[Start]

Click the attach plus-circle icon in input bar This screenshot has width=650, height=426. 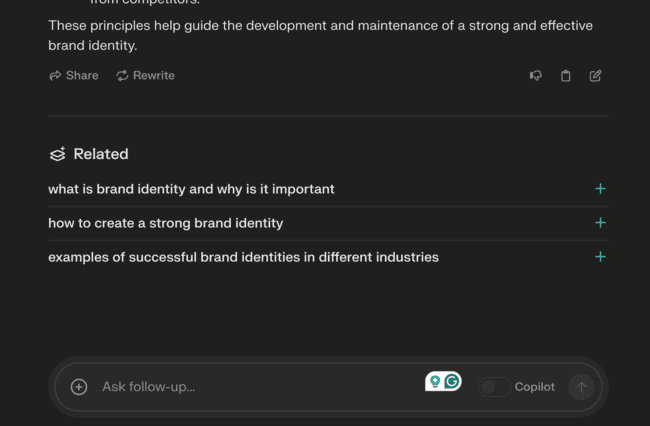tap(79, 387)
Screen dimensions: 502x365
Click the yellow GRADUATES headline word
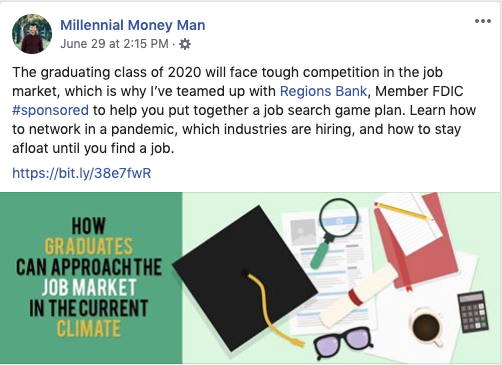click(89, 246)
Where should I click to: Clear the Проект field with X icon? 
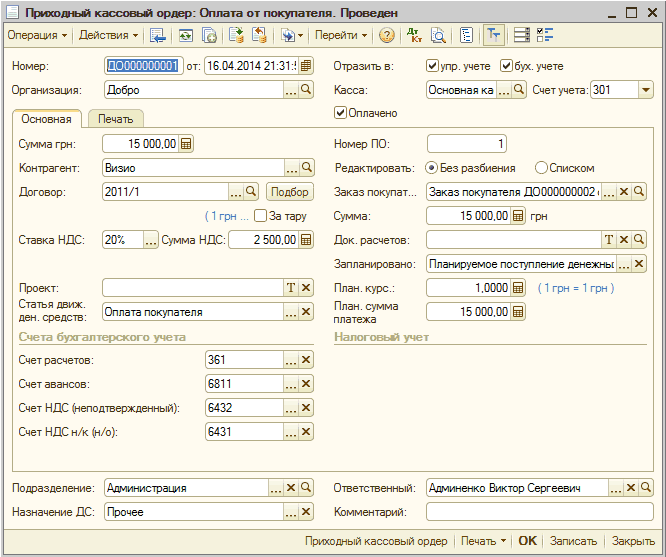point(306,288)
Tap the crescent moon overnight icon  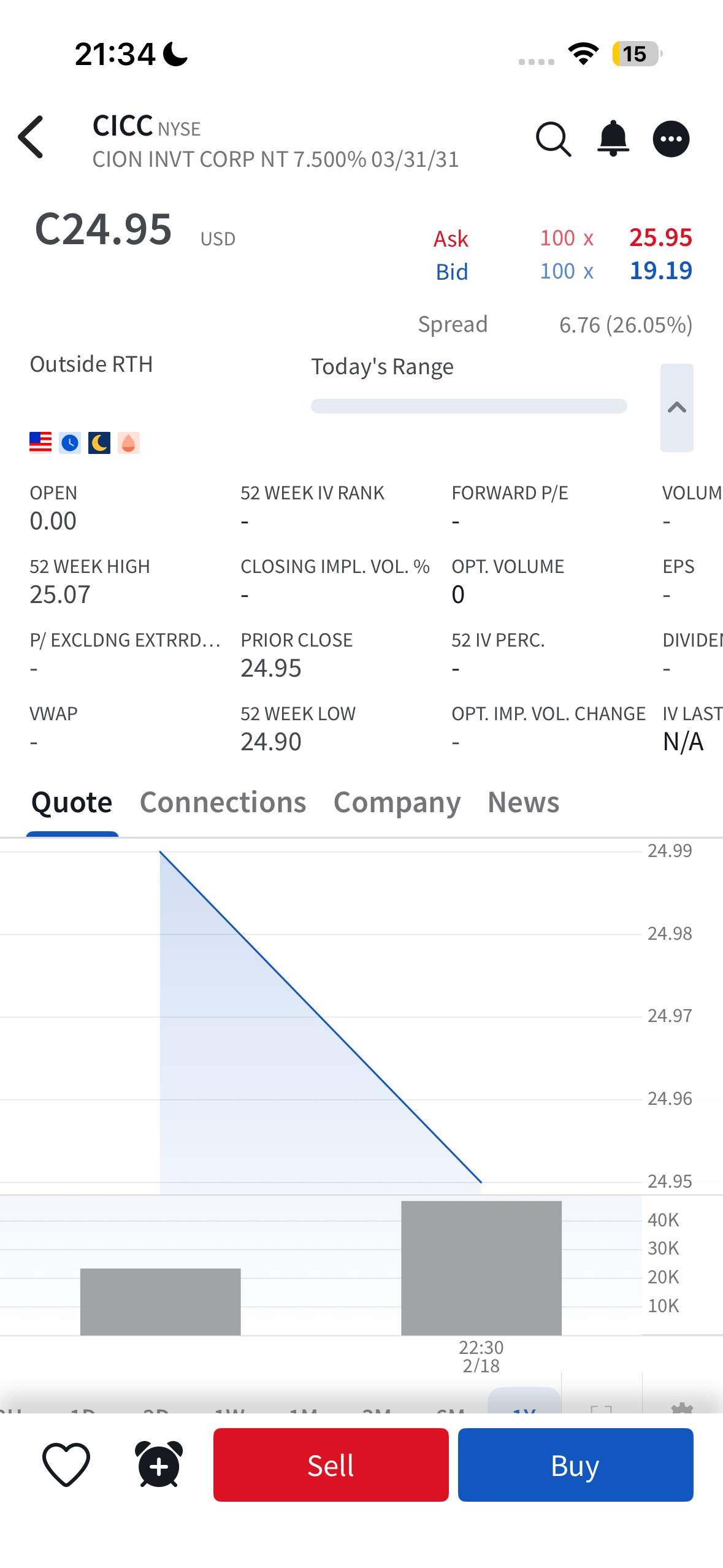(x=99, y=442)
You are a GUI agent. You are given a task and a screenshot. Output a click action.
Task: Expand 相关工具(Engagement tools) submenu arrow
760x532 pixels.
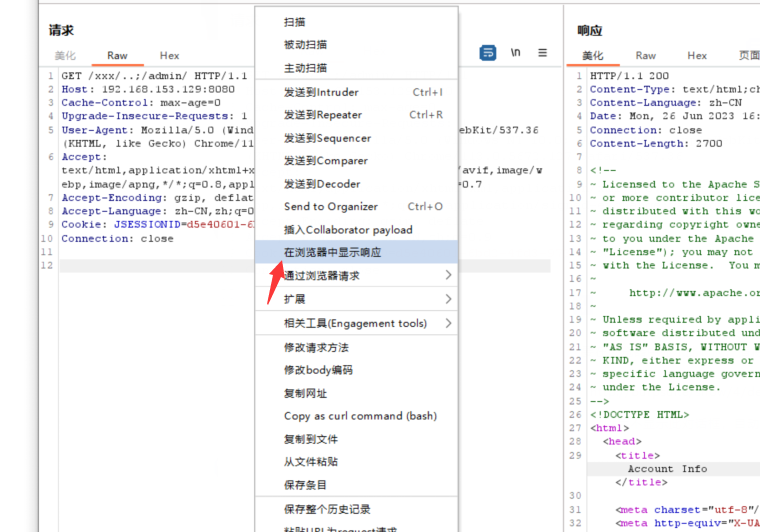(448, 323)
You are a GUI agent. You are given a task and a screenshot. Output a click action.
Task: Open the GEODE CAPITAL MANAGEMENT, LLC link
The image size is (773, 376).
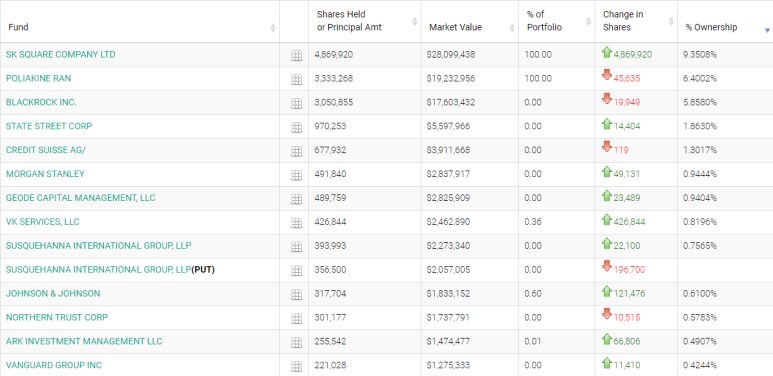pyautogui.click(x=80, y=198)
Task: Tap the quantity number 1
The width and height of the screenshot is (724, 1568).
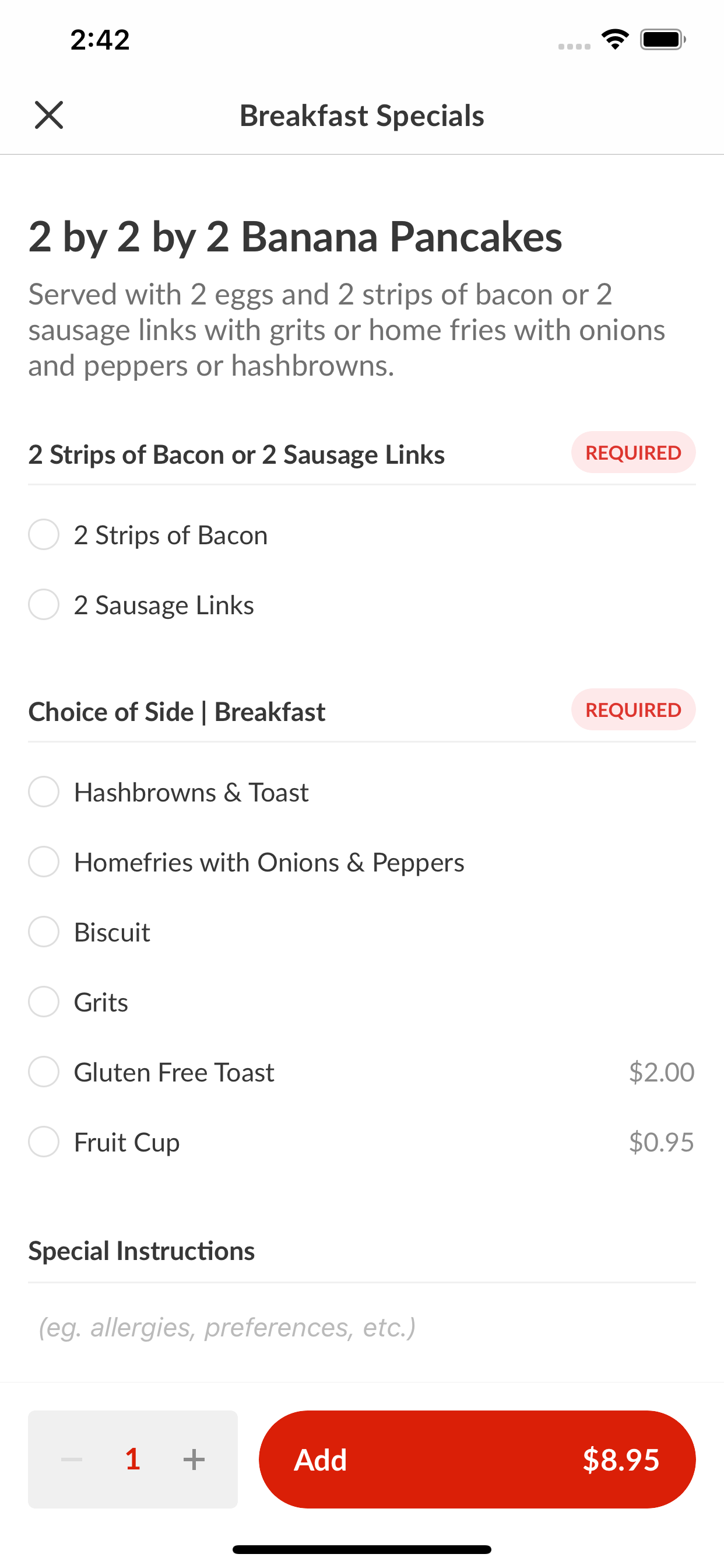Action: [133, 1459]
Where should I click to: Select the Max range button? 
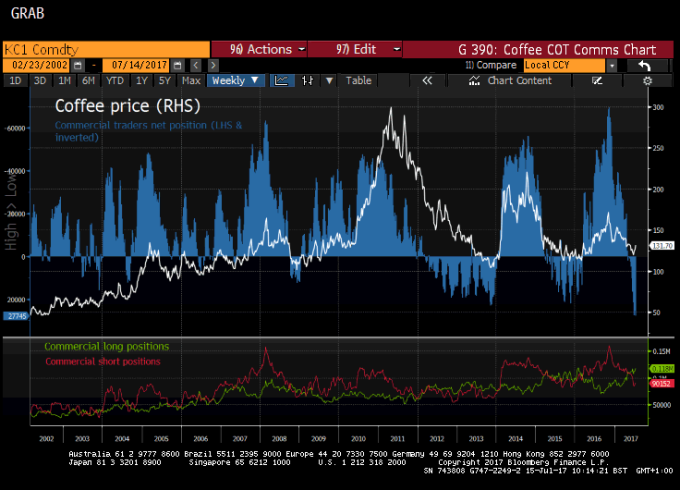191,80
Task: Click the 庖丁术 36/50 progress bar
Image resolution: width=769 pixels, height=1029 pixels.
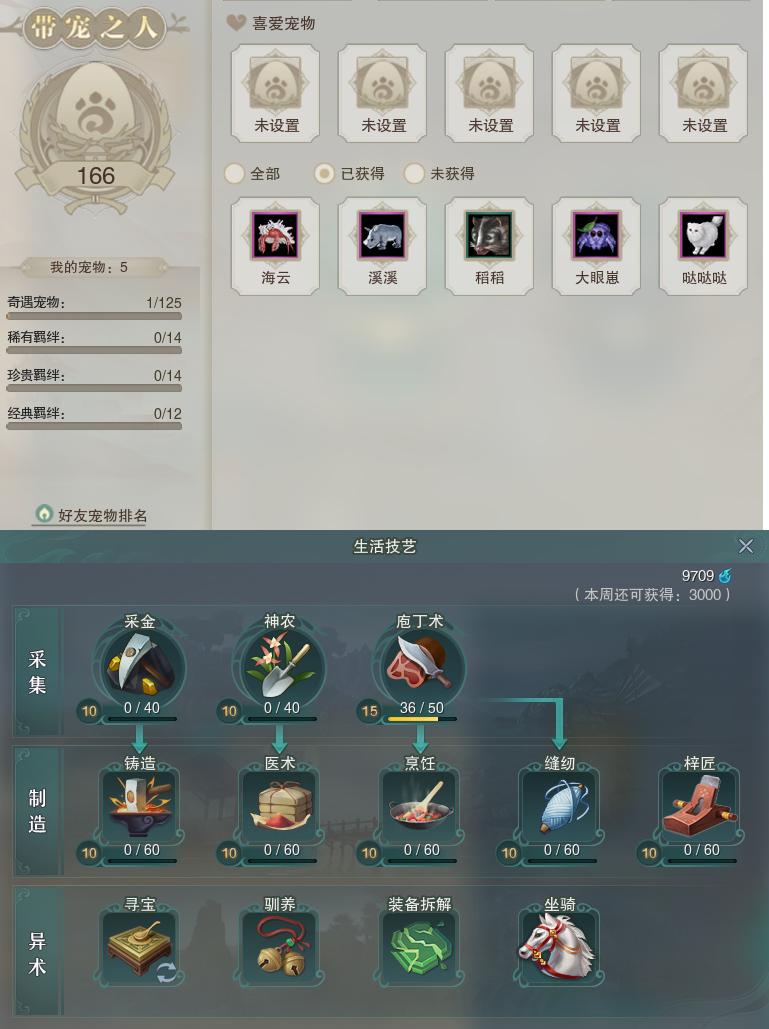Action: (x=422, y=719)
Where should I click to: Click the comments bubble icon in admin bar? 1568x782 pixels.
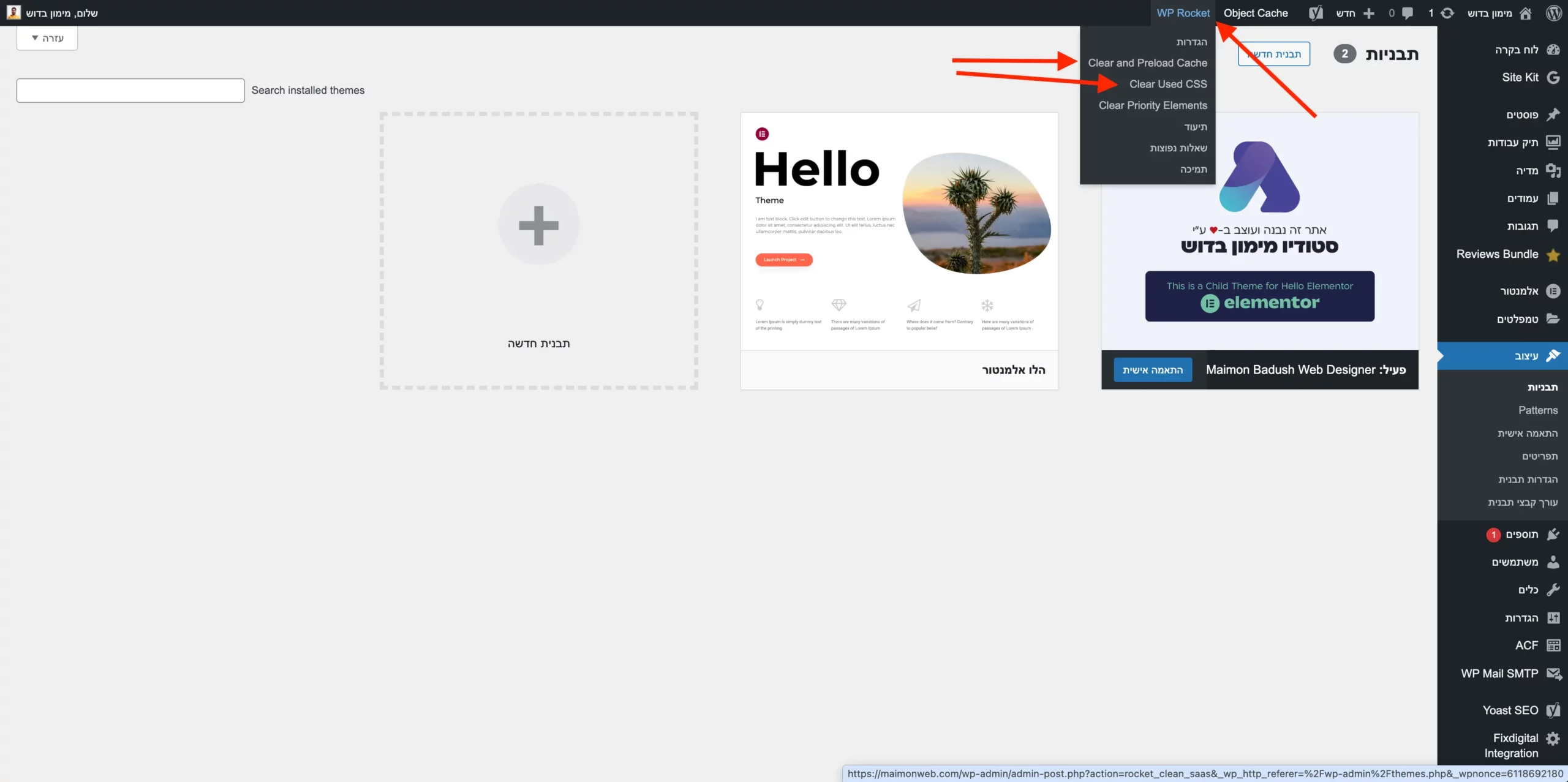pos(1408,13)
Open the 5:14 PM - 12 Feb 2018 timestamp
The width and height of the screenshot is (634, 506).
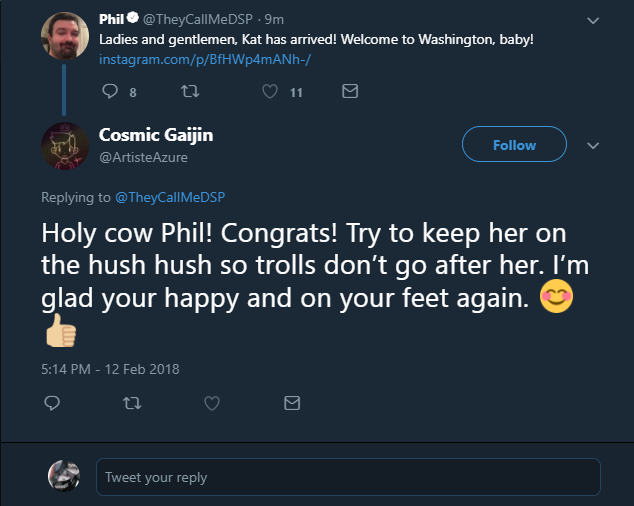coord(110,369)
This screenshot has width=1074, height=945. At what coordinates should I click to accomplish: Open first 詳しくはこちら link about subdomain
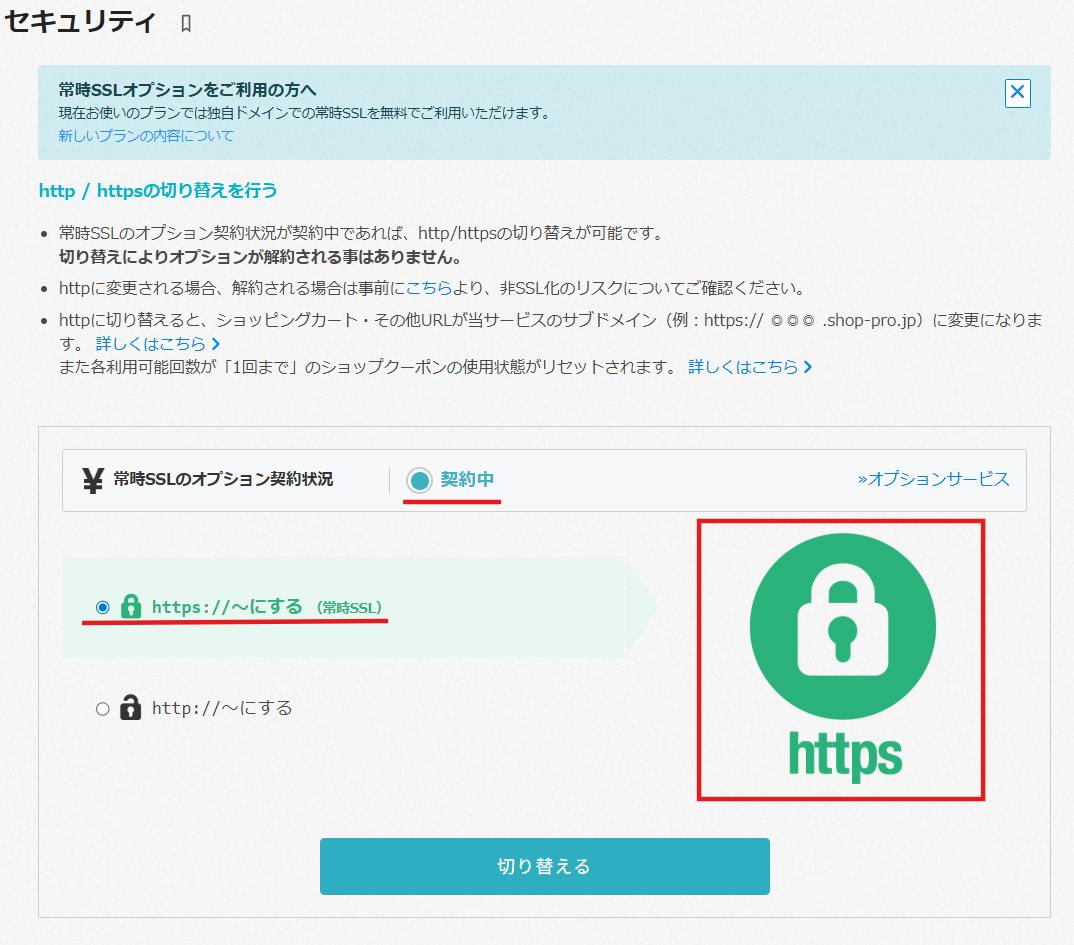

[End]

> **EXERCISE DESCRIPTION**:
Please copy the rows exactly, from the line containing "Where should I click to: Select" through the last line of the rows, and leave out the pictures.

> **THE RESULT**:
Where should I click to: Select the Max range button? 
191,80
Task: Click the 庖丁术 36/50 progress bar
Image resolution: width=769 pixels, height=1029 pixels.
Action: (x=422, y=719)
Where should I click to: Click the comments bubble icon in admin bar? 1568x782 pixels.
pos(1408,13)
Open the 5:14 PM - 12 Feb 2018 timestamp
The width and height of the screenshot is (634, 506).
coord(110,369)
This screenshot has width=1074, height=945. At what coordinates should I click to accomplish: Open first 詳しくはこちら link about subdomain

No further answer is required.